Clinical Focus Areas

Soft Tissue Repair — Chronic tendinopathy, ligament injury, fascial tears refractory to PT, PRP, and corticosteroid injection. The most defensible clinical application.

Non-Healing Wounds — Chronic venous ulcers, diabetic wounds, post-surgical wounds failing standard wound care. Phase 2 trial data showed ~30-day healing acceleration.

Post-Surgical Recovery — Adjunctive tissue healing when standard rehabilitation has plateaued. Requires documented failure of conventional care.

Neuropathic Pain — Refractory pain syndromes. Indirect mechanism — weaker mechanistic basis. Research-adjacent contexts only.

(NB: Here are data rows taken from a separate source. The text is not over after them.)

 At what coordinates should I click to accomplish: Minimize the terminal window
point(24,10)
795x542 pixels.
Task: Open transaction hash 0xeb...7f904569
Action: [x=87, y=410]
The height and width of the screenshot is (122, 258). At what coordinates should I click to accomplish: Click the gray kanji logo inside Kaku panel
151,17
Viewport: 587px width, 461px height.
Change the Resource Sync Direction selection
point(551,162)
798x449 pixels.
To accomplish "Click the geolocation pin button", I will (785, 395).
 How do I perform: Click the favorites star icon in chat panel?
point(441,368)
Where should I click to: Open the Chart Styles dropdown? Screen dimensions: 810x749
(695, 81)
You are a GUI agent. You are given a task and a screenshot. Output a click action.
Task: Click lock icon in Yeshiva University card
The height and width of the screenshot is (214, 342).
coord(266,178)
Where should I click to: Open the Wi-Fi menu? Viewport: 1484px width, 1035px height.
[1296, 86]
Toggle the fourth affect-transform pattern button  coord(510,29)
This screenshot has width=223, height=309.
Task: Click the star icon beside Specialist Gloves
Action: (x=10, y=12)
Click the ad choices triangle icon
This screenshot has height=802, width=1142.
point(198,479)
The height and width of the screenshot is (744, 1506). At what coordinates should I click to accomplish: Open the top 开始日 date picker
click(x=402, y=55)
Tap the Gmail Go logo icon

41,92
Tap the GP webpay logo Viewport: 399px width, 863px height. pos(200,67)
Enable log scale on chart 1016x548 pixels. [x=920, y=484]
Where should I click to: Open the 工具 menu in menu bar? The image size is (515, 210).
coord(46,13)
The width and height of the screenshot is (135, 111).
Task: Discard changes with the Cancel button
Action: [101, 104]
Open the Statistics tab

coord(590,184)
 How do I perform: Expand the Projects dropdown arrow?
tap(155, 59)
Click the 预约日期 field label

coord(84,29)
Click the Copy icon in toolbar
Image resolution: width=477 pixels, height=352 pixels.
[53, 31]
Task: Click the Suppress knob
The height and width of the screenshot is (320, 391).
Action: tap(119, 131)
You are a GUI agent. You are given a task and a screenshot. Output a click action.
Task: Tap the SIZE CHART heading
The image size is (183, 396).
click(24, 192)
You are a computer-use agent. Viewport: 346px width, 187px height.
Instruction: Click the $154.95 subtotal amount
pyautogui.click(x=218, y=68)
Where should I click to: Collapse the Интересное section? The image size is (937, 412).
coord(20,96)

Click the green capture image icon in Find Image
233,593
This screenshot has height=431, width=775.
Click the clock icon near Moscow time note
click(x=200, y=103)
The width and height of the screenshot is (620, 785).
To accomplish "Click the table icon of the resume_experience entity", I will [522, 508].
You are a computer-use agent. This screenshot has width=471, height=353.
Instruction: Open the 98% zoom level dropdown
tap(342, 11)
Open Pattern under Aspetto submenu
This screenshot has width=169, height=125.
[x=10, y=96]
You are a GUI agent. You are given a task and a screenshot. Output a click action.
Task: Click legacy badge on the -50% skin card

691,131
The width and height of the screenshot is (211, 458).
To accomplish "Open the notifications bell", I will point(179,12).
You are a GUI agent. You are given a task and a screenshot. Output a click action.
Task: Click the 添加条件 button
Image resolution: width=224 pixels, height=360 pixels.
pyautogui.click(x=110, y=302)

Important Notes on Delivery

TB-500 is available as a SubQ injectable (compounded) and as an oral liposomal combination supplement (BPC-157 + TB-500). Standalone oral liposomal TB-500 is not mechanistically supported — the mechanism requires systemic vascular delivery. The oral combo formulation is addressed in terms of its synergistic rationale, with transparent disclosure that no human bioavailability data exists for the oral TB-500 component.

For the regulatory, risk-management, and practice-management frameworks that apply across all peptide pathways — see the Foundations course.


Who This Is For

Clinicians managing refractory musculoskeletal injury, non-healing wounds, or post-surgical recovery after standard care has been exhausted. TB-500 is classified as intermediate-to-advanced complexity.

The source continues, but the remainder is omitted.